A pathologist at Alberta's Children Hospital says he didn't set out to write a paper on two of Islanders who became world renowned surgical pathologists — it just happened.

Dr. Jim Wright was in Charlottetown Tuesday to deliver a lecture about Malcolm B. Dockerty and Lewis B. Woolner, both born and raised in P.E.I. whose story he discovered while doing research at the Mayo Clinic on another pathologist.

"I had the opportunity to interview Dr. Woolner … and I found Dr. Woolner so interesting I decided to write a paper about he and Dr. Dockerty."  

Both Woolner and Dockerty had similar backgrounds, growing up on farms in rural P.E.I., were educated in one room school houses, graduated with honours from Prince of Wales College in Charlottetown and Dalhousie Medical School.

They went on to train as pathologists at the Mayo Clinic. Wright says between the two of them they published 750 papers and book chapters.

"They trained hundreds of Mayo pathology residents and fellows and both received honorary doctorates from Dalhousie after retirement." 

Wanted to remember

While both men practiced general surgical pathology Wright said Dockerty published on topics of all regions of the body and Wolner was specialized in lung and thyroid pathology.  

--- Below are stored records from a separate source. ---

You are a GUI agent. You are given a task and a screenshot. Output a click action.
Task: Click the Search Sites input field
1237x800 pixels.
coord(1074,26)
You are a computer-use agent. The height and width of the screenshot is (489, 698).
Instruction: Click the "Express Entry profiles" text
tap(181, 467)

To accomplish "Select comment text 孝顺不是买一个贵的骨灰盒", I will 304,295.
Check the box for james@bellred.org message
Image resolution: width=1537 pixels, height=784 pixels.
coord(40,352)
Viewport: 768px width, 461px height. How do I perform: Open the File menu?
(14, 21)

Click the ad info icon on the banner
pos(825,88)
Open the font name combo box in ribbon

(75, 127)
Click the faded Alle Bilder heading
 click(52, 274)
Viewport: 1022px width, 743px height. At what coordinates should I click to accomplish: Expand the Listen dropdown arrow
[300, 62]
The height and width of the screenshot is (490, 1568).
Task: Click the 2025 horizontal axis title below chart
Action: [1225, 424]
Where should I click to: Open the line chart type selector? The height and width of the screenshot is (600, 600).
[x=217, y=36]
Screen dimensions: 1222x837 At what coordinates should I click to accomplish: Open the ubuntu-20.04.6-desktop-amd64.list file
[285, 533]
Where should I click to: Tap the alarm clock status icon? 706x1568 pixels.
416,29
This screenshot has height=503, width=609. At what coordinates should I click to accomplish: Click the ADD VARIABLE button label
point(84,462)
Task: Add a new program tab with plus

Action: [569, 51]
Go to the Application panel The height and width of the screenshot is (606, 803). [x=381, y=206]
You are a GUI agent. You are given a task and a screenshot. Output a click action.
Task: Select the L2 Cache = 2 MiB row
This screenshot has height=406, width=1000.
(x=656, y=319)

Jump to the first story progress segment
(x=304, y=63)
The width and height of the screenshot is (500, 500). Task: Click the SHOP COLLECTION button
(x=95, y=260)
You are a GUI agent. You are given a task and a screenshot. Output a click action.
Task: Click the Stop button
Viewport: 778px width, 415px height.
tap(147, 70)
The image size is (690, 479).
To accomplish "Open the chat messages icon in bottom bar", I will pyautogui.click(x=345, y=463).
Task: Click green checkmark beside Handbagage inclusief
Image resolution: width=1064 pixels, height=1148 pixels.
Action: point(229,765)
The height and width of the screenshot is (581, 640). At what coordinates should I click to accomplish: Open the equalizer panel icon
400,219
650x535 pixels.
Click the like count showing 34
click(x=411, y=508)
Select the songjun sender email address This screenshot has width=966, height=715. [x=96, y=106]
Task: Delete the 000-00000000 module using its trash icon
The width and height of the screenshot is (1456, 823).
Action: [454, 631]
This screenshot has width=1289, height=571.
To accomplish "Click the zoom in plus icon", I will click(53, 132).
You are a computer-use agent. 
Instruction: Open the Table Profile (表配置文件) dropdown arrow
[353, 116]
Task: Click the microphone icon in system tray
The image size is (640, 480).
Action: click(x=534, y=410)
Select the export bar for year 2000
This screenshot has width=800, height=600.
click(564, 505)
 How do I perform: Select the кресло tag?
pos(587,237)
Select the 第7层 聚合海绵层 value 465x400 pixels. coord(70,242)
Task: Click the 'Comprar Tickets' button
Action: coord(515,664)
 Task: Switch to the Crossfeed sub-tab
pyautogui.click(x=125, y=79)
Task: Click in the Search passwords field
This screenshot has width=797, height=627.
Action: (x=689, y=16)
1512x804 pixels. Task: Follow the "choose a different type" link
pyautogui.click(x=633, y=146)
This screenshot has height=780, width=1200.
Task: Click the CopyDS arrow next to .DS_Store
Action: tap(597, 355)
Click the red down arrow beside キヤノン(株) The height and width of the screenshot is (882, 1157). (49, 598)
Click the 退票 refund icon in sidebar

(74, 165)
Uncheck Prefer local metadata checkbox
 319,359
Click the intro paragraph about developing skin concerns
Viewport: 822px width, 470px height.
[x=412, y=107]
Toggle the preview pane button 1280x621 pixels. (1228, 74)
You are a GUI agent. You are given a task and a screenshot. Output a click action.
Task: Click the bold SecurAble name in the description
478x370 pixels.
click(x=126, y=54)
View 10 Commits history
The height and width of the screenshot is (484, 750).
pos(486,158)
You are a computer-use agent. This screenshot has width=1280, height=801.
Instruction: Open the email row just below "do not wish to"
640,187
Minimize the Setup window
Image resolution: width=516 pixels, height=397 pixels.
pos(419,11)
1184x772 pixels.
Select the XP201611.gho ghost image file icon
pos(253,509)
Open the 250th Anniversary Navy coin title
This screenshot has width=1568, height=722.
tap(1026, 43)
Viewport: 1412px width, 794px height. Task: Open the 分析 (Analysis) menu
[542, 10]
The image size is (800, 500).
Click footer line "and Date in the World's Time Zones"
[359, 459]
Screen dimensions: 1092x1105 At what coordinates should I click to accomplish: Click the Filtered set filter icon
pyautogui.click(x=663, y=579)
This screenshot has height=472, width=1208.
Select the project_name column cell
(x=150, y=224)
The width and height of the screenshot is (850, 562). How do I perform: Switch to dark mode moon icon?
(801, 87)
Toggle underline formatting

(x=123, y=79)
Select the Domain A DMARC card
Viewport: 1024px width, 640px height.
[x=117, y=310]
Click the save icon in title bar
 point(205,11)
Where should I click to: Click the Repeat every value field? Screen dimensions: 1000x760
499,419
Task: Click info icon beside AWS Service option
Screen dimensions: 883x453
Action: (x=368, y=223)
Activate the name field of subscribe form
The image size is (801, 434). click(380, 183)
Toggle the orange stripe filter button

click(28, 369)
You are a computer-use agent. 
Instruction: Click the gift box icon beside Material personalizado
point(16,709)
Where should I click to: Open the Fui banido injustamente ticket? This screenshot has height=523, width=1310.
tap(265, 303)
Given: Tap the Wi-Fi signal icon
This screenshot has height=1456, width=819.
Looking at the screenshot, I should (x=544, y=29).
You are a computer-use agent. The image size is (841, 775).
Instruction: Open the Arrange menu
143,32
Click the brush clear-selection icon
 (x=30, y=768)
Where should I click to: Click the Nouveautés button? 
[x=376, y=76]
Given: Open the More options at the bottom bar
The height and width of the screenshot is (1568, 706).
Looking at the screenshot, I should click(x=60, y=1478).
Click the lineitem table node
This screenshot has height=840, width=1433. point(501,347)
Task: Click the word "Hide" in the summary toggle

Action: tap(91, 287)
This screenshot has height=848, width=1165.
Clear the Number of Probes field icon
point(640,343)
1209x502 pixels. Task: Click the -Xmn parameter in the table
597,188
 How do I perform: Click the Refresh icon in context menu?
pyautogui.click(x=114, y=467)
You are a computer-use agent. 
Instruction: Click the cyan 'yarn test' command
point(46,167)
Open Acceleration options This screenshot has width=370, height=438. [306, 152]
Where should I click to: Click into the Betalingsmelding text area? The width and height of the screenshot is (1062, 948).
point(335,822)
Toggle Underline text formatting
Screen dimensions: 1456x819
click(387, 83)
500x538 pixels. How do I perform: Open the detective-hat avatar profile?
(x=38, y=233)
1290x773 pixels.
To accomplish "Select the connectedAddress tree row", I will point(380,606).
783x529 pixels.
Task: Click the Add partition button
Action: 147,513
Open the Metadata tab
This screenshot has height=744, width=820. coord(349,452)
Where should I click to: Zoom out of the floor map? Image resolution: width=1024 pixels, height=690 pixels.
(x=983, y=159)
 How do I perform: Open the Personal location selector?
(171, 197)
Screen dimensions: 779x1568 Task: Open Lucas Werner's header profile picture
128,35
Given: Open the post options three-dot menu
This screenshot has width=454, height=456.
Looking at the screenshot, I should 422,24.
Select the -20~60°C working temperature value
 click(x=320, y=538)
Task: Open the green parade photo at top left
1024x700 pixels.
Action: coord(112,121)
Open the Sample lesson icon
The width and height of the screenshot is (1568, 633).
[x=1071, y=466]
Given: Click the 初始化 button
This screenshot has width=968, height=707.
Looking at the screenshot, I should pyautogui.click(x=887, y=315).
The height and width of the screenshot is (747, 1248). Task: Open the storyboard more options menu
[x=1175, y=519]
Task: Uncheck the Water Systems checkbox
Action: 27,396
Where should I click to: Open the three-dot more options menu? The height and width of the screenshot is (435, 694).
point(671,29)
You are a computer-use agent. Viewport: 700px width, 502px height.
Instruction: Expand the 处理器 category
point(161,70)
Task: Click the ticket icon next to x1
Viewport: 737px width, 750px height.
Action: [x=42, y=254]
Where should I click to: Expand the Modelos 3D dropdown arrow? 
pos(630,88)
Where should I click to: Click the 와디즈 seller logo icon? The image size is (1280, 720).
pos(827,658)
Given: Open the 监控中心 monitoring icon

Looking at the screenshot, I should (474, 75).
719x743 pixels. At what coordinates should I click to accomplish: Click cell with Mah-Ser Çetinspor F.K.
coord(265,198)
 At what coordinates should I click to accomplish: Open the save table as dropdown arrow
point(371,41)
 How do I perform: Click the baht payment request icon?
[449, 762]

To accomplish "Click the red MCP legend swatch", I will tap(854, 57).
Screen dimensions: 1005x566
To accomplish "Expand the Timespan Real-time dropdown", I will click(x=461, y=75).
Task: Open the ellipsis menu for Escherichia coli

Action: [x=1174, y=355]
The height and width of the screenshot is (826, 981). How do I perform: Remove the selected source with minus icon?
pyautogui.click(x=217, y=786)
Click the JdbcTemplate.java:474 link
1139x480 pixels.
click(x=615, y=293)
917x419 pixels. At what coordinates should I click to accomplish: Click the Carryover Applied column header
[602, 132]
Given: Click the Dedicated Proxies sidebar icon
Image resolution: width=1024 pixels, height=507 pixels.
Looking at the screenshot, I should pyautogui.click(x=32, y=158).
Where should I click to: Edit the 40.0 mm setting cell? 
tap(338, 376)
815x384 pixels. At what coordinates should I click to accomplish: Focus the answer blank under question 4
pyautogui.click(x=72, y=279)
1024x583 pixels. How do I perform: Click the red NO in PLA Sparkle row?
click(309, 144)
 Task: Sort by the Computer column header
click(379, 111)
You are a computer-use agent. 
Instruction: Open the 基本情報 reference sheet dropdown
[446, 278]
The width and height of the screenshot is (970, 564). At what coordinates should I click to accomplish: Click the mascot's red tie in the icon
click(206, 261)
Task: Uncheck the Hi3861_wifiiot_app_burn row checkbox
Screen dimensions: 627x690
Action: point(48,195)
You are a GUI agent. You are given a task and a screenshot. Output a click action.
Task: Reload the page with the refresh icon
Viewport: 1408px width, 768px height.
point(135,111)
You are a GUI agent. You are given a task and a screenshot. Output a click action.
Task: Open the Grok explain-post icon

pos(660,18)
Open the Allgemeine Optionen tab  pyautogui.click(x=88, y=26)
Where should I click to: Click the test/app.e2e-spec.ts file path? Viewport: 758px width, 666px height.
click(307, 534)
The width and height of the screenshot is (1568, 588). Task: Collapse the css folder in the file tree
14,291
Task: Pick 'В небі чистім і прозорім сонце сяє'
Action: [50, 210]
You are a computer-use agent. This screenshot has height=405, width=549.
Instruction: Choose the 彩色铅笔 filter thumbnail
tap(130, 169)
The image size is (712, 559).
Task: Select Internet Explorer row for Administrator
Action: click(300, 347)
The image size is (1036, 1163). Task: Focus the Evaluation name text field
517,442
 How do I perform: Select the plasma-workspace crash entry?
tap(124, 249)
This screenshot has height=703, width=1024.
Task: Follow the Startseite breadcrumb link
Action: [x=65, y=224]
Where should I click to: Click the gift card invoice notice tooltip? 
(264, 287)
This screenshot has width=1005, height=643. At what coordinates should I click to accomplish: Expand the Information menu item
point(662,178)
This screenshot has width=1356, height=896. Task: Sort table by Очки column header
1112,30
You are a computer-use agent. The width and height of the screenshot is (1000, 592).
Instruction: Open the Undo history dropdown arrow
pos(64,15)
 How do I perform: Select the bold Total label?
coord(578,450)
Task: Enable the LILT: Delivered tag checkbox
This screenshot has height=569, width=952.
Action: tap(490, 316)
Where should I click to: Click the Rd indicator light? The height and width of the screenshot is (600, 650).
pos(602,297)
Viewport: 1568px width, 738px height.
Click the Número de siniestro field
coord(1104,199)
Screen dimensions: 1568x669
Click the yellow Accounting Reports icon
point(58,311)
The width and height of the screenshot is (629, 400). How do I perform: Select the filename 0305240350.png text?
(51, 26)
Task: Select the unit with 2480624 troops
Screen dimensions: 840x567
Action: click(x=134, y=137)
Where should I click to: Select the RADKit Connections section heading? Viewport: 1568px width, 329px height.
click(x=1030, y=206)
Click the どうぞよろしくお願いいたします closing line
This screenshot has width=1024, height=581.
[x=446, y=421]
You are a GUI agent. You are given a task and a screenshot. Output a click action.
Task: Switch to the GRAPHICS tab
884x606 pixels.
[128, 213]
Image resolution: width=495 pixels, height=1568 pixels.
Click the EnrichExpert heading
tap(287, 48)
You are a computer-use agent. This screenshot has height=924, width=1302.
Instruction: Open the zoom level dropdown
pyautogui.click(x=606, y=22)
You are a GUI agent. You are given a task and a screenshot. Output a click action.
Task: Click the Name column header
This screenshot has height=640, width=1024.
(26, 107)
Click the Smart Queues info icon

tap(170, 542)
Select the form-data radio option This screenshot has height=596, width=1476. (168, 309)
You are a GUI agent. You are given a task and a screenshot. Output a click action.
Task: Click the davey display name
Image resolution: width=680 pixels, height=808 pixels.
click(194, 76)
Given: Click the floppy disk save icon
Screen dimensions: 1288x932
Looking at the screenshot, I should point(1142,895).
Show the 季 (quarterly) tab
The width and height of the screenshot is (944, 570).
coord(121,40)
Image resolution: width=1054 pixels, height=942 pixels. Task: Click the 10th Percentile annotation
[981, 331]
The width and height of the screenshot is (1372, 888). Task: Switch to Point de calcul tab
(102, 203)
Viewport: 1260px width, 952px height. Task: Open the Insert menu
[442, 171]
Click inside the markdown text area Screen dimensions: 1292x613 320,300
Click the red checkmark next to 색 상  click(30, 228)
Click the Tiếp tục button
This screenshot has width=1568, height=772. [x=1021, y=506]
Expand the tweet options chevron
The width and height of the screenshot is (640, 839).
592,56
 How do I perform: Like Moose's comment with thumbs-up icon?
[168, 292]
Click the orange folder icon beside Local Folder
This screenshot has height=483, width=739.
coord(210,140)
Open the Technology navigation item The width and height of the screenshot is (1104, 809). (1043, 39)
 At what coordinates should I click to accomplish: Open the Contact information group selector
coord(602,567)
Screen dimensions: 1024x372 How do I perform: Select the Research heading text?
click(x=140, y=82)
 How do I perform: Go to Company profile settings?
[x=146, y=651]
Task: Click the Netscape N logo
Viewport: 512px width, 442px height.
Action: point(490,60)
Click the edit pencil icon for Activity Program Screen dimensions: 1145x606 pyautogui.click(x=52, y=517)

"Their accomplishments and work is known but as medicine and pathology moves on often times accomplishments are often forgotten. But these were both true pioneers."   

Wright said while their careers were very similar, their personalities were very different. 

"Dr. Docherty would be kind of a practical jokester. He had a loud and boisterous kind of personality."

Wright said Woolner was a quieter individual.

Families of both men attended the event that recognized the two men at a meeting of the Canadian Association of Pathologists and had the opportunity to speak. 

"It was very interesting to hear the personal stories they had that a historian wouldn't know," said Wright.